Congress, if you're going to make the IRS do everybody else's job, please do YOUR part to be efficient about it when you write the tax code!

Monday, July 27, 2009

Where your tax dollars go?

Thanks to TaxLawyer Peter Pappas for linking the video below.



The video above is an engaging and fun way to start a discussion of where our tax money goes. As the video notes, at the outset, it's an oversimplification. There are also a few caveats we should note--it's based on 2004 federal data, it only covers federal government spending (and the distribution of state & local government spending is quite different.) Also, it can be hard to figure out exactly what category to put certain items in. (Should government money that goes to fund medical schools be classified as "education" or "health," to take a simple example.)

Still, as I said, I think the video is a great way to start a conversation about an important subject that makes most people's eyes glaze over.

From a public finance perspective, a very important observation to make is that it does not seem to be counting "tax expenditures" when figuring out how much the government is spending on different categories. This turns out to be very important if we are trying to figure out the government spending priorities.

If the government explicitly subsidizes certain kinds of activities by direct appropriation of grants and subsidies (e.g., Pell grants, subsidized student loans, Medicare, Medicaid, etc.) then the video apparently counts those when computing the percentage of government spending on education and health.

But if the government subsidizes those same activities IMPLICITLY and INDIRECTLY through the tax system (e.g., by allowing deductions, credits, or exclusions from taxable income), then the video apparently is not counting those expenditures when computing the percentage of government spending on education and health.

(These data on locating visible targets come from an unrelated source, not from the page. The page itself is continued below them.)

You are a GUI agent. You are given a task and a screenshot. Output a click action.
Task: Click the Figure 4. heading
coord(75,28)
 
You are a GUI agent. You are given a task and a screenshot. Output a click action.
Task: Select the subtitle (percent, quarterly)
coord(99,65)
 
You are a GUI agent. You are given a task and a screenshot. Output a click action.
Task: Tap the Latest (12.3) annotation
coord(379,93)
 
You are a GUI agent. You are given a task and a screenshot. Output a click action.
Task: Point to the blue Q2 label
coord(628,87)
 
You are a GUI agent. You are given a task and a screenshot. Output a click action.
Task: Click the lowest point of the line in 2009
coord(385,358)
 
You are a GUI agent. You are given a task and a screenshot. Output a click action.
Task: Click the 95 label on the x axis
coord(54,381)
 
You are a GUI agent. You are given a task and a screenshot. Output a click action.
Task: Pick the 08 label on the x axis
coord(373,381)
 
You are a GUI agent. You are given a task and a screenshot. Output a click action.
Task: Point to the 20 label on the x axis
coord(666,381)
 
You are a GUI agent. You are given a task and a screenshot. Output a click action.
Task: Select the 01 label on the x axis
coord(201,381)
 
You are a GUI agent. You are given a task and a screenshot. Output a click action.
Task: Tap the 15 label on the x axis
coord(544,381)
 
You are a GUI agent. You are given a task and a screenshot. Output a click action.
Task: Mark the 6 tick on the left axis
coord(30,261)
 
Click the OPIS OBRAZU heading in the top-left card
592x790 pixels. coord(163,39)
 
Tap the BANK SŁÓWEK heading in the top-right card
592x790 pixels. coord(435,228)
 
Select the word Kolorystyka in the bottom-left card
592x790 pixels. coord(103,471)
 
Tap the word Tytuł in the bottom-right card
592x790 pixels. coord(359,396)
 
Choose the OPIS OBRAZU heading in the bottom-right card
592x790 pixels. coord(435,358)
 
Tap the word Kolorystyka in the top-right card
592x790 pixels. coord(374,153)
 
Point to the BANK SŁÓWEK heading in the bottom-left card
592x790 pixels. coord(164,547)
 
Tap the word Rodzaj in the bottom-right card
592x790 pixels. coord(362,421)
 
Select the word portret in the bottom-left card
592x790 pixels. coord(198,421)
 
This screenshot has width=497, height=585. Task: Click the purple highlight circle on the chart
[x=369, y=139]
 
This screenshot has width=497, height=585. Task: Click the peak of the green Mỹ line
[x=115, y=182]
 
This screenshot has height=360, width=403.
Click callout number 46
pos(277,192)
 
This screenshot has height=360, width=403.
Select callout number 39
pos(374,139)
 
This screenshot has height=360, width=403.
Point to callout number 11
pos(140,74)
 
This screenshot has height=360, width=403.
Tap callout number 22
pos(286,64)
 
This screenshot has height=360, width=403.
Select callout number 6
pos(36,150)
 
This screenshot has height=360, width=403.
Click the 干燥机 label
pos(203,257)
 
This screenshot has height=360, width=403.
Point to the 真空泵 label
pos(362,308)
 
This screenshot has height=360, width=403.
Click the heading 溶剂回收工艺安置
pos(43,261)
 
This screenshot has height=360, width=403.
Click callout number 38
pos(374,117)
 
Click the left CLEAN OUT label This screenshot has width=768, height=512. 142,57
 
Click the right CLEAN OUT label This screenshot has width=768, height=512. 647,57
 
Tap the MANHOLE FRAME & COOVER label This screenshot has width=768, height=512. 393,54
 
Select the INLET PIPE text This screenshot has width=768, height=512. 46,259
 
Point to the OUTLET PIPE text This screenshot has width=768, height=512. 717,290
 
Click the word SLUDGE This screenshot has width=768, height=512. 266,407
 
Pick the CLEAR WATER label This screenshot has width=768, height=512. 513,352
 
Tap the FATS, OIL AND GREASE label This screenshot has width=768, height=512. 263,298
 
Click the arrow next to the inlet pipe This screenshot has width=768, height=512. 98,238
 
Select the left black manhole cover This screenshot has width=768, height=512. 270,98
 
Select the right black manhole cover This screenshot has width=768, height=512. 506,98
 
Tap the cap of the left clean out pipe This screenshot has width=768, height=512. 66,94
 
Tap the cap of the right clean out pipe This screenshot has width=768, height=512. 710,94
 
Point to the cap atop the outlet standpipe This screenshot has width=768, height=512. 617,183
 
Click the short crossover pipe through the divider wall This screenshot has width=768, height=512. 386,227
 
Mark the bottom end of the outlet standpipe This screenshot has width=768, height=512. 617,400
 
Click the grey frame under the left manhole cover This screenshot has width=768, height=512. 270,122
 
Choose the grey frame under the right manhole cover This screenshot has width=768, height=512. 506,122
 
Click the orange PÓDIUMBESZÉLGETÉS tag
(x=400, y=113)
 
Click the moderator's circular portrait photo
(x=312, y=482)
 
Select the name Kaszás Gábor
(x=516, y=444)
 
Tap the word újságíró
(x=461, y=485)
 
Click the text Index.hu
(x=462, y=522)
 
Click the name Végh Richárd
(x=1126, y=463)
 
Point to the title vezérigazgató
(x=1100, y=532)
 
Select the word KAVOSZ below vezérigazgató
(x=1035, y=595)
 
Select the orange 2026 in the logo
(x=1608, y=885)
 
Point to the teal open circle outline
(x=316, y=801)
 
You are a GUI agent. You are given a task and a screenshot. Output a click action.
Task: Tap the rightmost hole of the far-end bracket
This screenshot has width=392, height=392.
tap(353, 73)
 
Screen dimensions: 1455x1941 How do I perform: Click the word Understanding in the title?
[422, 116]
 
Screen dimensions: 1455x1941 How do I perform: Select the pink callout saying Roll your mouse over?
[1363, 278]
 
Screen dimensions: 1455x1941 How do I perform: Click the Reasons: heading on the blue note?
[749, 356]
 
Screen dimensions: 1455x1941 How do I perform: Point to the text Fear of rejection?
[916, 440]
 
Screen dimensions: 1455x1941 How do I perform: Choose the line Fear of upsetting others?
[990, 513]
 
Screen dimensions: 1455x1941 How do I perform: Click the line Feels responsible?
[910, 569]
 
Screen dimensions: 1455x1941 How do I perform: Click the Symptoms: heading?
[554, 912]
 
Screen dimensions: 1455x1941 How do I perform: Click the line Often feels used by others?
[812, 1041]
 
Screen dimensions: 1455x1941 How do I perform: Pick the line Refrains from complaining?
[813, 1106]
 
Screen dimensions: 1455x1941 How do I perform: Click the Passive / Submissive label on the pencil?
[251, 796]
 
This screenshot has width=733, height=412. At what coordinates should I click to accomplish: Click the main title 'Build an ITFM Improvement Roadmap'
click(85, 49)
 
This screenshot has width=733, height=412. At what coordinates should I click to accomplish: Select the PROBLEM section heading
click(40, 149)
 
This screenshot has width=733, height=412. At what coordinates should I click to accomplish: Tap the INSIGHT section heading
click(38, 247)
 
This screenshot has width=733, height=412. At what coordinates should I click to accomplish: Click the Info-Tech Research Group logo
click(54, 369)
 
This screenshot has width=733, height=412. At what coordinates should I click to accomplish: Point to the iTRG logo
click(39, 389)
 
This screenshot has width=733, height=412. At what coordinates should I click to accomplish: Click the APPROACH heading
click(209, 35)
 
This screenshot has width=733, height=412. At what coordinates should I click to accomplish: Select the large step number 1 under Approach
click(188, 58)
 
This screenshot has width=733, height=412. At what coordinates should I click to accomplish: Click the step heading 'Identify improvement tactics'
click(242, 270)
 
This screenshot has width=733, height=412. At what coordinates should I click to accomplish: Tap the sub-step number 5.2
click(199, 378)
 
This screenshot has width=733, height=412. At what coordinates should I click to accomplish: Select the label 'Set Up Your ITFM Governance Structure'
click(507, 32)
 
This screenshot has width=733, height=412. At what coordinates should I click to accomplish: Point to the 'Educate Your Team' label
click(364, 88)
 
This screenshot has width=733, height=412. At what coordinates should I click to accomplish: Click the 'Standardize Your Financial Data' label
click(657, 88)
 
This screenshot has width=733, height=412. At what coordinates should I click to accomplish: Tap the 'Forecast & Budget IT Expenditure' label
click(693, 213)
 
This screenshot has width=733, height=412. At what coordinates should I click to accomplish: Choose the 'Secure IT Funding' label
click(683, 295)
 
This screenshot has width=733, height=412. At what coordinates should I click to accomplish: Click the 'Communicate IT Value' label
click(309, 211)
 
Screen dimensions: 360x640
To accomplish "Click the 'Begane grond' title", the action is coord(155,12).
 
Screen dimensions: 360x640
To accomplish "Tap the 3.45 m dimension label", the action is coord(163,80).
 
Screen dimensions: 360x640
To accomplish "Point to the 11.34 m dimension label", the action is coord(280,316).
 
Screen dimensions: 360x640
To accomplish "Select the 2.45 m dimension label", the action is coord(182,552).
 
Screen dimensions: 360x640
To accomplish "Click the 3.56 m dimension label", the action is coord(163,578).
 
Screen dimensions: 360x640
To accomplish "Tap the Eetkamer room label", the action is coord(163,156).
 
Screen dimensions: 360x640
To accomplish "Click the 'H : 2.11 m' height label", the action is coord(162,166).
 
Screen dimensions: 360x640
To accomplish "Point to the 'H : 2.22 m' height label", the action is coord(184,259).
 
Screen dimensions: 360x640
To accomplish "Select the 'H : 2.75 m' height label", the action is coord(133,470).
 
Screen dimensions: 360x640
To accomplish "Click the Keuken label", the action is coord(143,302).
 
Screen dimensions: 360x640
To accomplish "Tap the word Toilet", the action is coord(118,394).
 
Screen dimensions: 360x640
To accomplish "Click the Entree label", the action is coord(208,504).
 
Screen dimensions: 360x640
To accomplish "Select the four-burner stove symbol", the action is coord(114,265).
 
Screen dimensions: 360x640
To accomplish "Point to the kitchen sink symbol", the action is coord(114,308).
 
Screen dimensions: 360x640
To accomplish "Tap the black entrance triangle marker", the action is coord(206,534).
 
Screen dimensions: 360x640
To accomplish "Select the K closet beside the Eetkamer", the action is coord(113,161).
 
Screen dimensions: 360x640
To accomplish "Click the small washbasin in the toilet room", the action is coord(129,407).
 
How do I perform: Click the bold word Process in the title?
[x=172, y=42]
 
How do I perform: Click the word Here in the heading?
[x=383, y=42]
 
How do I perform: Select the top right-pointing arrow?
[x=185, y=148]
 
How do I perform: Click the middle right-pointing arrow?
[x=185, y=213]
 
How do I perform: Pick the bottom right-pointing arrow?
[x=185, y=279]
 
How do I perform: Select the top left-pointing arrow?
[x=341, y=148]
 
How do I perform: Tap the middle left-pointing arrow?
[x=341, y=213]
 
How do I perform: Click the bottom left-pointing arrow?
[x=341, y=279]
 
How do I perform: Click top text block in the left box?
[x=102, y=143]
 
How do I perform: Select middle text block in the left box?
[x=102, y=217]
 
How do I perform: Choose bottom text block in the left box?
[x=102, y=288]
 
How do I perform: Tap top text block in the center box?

Put a different way: if the government gives a $2,000 cash grant to Sally Student to help her pay for college, then it gets counted as "government spending on education." If the government decides to give that same $2,000 to Sally Student in the form of a tax credit, then it does NOT get counted as government spending, as far as the video is concerned.

The video's methodology is a pretty standard one. Public finance textbooks also employ the same methodology--BUT with an important caveat about the tax expenditure issue, which I'll talk a lot about in my public finance class.

As the Tax Policy Center points out, there has been a growing trend over the past decade for the government to use implicit "tax expenditures" to deliver subsidies to education, via the Hope Credit, Lifetime Learning credit, the tuition tax deduction, 529 Savings Plans, Coverdell plans, and a plethora of other provisions built into the tax code.

Adding up all the tax subsidies for higher education in the most recent Joint Committee on Taxation report to Congress, we get a total of about $20 billion in tax breaks for education in 2008. None of that is included in the usual pie charts showing how much the government spends on education.

Similarly, in the health arena, the government "spends" a lot implicitly via tax expenditures that doesn't get counted in computing the percentage of government spending on health. (The recently infamous gold-plated health plans of the Goldman Sachs top executives are a visible example of this subsidy, but in fact, virtually all members of the middle class fortunate enough to have employer-provided benefits get a significant implicit tax subsidy, compared to other taxpayers whose employers do not provide such benefits.)